Teks yang Diberikan:
——————

Relasi Islam & Kristen di Era Dinasti Abbasiyah

Relasi Islam & Kristen di Era Dinasti Abbasiyah

Relasi Islam & Kristen di Era Dinasti Abbasiyah
Foto: Kubah Gereja Makam Kudus (Church of the Holy Sepulchre) & menara Masjid Umar.

Pada abad ke kesembilan masehi, perkembangan sejarah peradaban Islam menghadirkan dua tokoh intelektual besar bernama Imam Syafi’i (820 M) dalam bidang hukum Islam dan al-Kindi (870 M) dalam bidang filsafat Islam. Kedua kajian ini sangat penting karena menandai satu tahapan penting dalam sejarah peradaban Islam. Salah satu faktor penunjang dalam proses produksi khazanah keilmuwan ini adalah jejaring hubungan yang terjalin antara komunitas Kristen dan komunitas Islam yang berkembang di masa itu di kawasan yang sekarang kita kenal dengan Timur Tengah.

Pola hubungan ini terbentuk, utamanya berkat keadaan yang telah terjadi sebelumnya, yaitu pada saat Islam belum lahir di jazirah Arab. Keadaan ini bermula ketika Raja Bizantium, Yustinus (527-565 M), membubarkan sekolah filsafat di Athena pada 529 M. Akibatnya sebagian murid dan pengajar di sekolah itu pindah ke Gundeshapur, Irak, salah satu wilayah kerajaan Persia.

Persinggungan dengan Islam bermula ketika pada akhirnya Islam menaklukan kawasan itu pada 637 M atau di abad 16 H. Sekolah filsafat lain yang juga dianggap penting pada abad keenam adalah sekolah Iskandaria yang pada akhirnya juga takluk di tangan Islam di satu dasawarsa yang sama. Pada waktu itu, Bizantium memasuki era kebekuan intelektual terutama ketika gereja memiliki otoritas yang tak tergoyahkan sehingga memarginalisasi ilmu pengetahuan. Oleh karenanya, Umat Islam kemudian yang mengambil alih dan membangkitkan warisan intelektual Yunani itu.

Tahapan penting lain yang menandai perkembangan peradaban intelektual Islam adalah pasca revolusi Abbasiyah pada 750 M. Pada masa itu, umat Islam mulai memperhatikan dan mengembangkan berbagai kajian intelektual. Salah satu seorang yang berperan besar dalam proses tersebut adalah Khalifah al-Ma’mun yang memerintah Abbasiyah dari 813 M/ 198 H hingga 833 M/ 218 H. Sang khalifah yang menyukai isu-isu agama dan intelektual itu membangun kembaga yang disebut baitul hikmah di Banghdad yang bertujuan untuk menerjemahkan karya-karya Yunani dan karya-karya lain ke bahasa Arab dan menyebarkannya di dunia Islam.

Pada masa pemerintahannya, sejumlah duta dikirim ke Bizantium untuk mencari dan membeli karya-karya ilmiah maupun filsafat. Selama dua abad, karya-karya tersebut mulai masif beredar di dunia Islam. Proyek penerjemahan itu banyak melibatkan orang Kristen. Penerjemah Kristen yang terkemuka adalah Hunain bin Ishaq (809-873 M), seorang Kristen Nestorian dari Hira yang pernah belajar di Gundeshapur yang telah banyak menerjemahkan banyak karya ke bahasa Arab.

——————

Data yang Diberikan:
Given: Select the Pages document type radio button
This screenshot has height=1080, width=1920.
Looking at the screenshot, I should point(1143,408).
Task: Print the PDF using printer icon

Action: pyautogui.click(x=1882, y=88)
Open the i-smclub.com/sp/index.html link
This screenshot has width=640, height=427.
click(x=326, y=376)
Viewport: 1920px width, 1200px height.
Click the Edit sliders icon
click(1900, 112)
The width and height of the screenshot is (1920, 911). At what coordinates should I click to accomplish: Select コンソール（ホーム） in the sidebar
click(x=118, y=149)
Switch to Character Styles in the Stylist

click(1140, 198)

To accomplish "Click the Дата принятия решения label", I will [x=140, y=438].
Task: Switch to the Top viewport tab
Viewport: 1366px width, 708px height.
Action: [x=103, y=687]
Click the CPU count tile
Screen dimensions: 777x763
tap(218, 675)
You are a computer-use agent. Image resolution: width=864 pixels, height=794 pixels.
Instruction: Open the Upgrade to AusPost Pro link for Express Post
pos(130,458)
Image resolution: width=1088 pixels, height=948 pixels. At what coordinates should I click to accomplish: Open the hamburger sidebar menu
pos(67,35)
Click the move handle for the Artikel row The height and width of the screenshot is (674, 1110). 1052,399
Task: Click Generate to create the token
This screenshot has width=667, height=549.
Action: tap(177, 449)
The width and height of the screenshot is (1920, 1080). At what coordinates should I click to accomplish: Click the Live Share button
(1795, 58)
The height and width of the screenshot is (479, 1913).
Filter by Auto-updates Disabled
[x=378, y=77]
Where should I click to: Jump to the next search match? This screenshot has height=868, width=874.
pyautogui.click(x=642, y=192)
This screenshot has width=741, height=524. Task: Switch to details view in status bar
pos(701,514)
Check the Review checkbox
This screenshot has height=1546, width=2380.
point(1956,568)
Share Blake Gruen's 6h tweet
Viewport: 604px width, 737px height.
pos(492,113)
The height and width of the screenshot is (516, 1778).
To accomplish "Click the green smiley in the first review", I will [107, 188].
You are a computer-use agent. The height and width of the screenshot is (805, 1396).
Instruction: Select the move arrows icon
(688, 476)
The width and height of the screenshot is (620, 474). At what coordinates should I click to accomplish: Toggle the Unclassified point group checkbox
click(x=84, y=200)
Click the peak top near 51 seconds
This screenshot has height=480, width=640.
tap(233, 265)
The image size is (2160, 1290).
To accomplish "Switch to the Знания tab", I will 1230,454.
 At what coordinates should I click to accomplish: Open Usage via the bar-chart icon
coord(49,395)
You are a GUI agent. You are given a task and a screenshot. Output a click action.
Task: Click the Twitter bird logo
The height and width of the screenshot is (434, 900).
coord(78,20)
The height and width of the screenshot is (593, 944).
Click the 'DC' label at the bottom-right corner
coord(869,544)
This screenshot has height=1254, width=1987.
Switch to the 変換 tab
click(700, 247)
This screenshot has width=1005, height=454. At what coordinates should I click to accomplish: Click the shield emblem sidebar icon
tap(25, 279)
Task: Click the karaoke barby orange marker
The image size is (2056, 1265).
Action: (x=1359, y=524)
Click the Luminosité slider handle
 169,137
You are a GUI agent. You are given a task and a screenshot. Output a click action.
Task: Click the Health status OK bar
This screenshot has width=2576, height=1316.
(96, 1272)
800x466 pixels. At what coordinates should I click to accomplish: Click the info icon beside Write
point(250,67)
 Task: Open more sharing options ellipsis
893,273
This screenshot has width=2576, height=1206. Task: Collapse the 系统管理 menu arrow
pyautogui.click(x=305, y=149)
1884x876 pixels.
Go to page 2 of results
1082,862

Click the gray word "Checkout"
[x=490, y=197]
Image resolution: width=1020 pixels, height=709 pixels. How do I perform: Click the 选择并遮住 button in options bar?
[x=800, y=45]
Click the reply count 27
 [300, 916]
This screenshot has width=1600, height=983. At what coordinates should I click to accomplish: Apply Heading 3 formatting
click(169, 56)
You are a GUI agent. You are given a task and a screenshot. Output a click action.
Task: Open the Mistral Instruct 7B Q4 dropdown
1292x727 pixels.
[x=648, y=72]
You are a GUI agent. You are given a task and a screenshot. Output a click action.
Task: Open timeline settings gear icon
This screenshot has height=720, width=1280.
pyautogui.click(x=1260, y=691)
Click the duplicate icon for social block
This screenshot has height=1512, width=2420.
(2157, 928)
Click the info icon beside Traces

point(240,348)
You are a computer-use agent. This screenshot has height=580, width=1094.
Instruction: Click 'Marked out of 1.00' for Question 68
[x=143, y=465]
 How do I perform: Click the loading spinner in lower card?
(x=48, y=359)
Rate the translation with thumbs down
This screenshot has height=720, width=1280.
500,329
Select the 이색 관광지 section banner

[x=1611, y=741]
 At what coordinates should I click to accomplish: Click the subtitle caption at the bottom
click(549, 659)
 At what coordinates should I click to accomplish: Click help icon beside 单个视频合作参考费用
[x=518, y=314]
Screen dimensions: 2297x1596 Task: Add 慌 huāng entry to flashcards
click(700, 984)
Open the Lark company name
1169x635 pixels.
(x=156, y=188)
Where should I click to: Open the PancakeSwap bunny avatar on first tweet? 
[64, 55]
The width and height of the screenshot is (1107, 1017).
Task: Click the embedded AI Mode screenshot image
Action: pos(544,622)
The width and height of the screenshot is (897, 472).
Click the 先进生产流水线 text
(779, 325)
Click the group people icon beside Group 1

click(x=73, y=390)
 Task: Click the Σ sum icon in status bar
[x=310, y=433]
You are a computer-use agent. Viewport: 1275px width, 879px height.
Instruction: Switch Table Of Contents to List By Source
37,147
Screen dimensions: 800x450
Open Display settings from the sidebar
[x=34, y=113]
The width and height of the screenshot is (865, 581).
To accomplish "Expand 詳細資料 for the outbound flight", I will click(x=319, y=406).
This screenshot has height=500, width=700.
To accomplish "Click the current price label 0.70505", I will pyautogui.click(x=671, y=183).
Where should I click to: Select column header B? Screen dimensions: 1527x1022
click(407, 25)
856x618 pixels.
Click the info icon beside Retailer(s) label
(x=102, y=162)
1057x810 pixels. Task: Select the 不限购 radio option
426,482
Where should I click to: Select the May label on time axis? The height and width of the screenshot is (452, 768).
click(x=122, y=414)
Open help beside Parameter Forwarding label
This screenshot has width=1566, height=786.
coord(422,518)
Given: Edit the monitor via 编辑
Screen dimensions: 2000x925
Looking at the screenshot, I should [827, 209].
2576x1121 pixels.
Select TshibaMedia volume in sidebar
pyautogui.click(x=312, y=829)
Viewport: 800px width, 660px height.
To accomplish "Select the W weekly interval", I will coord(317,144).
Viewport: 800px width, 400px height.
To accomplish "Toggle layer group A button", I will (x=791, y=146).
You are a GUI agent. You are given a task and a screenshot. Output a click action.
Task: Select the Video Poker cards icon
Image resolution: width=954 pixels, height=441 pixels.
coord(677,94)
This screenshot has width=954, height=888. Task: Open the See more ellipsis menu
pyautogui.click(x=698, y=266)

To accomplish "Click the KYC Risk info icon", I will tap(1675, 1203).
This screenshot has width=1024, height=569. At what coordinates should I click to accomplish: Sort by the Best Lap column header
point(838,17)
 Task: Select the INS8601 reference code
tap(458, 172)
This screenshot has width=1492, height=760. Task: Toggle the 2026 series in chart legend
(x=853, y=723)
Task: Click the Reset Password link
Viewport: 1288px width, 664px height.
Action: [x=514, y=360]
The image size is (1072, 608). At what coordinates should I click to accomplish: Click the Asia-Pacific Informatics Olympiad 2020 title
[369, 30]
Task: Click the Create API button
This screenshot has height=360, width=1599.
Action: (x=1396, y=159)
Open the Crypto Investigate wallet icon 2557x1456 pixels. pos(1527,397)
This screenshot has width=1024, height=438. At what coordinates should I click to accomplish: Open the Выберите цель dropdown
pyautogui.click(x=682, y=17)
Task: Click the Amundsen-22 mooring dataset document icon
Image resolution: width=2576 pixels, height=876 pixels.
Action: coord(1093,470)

——————

Soal Tertulis 1: Tuliskan kembali tanpa perubahan sedikit pun bagian teks tentang relasi Islam dan Kristen, mulai dari "Pada abad ke kesembilan" sampai "dengan Timur Tengah.".
Soal Tertulis 2: Lanjutkan teks tentang relasi Islam dan Kristen, dimulai sesudah kalimat terakhirnya.
Entri-entri itu tidak ada hubungannya dengan teks tentang relasi Islam dan Kristen.

Jawaban Latihan 1:
Pada abad ke kesembilan masehi, perkembangan sejarah peradaban Islam menghadirkan dua tokoh intelektual besar bernama Imam Syafi’i (820 M) dalam bidang hukum Islam dan al-Kindi (870 M) dalam bidang filsafat Islam. Kedua kajian ini sangat penting karena menandai satu tahapan penting dalam sejarah peradaban Islam. Salah satu faktor penunjang dalam proses produksi khazanah keilmuwan ini adalah jejaring hubungan yang terjalin antara komunitas Kristen dan komunitas Islam yang berkembang di masa itu di kawasan yang sekarang kita kenal dengan Timur Tengah.

Jawaban Latihan 2:
Masa al-Ma’mun juga menampilkan contoh awal dialog Islam-Kristen. Para utusan dari setiap kelompok agama diizinkan untuk mengemukakan ajaran dan praktik agama mereka dalam bingkai diskusi intelektual dan keterbukaan yang tinggi. Dialog ini dibarengi oleh jaminan kebebasan dari pemerintah dari ancaman terhadap individu maupun kelompok-kelompok keagamaan.

Memang benar bahwa kekuasaan politik sepenuhnya berada di tangan khalifah, dan dalam batas-batas tertentu para wakil agama-agama non-Islam memiliki kedudukan dan power yang lemah. Namun, mereka sama sekali tidak merasa tertekan sehingga diskusi-diskusi itu bisa menjadi model awal tentang sikap saling mendidik dan saling memberi manfaat.

Salah satu contoh diskusi yang berlangsung adalah dialog antara Abu Qurra, seorang Uskup Gereja Ortodoks Yunani di Suriah Utara, dengan Khalifah al-Ma’mun sendiri yang terjadi pada 829 M/ 214 H. Diskusi tersebut membahas tentang sejumlah tema, seperti kewajiban berkhitan, dan tentang kehendak bebas manusia. Ada juga tema yang dibahas secara mendetail, yaitu misalnya  tentang kedudukan Yesus, terutama mengenai apakah Yesus sejajar dengan Tuhan atau tidak. Diskusi tersebut berjalan menarik karena nampaknya para peserta diskusi menguasai tema tersebut. Hal itu ditunjukkan ketika Abu Qurra dapat mengutip ayat dari Al-Qur’an dan seorang peserta Muslim, Sa’sa’ah bin Khalid dari Basrah yang yang mengutip postulat Perjanjian Baru.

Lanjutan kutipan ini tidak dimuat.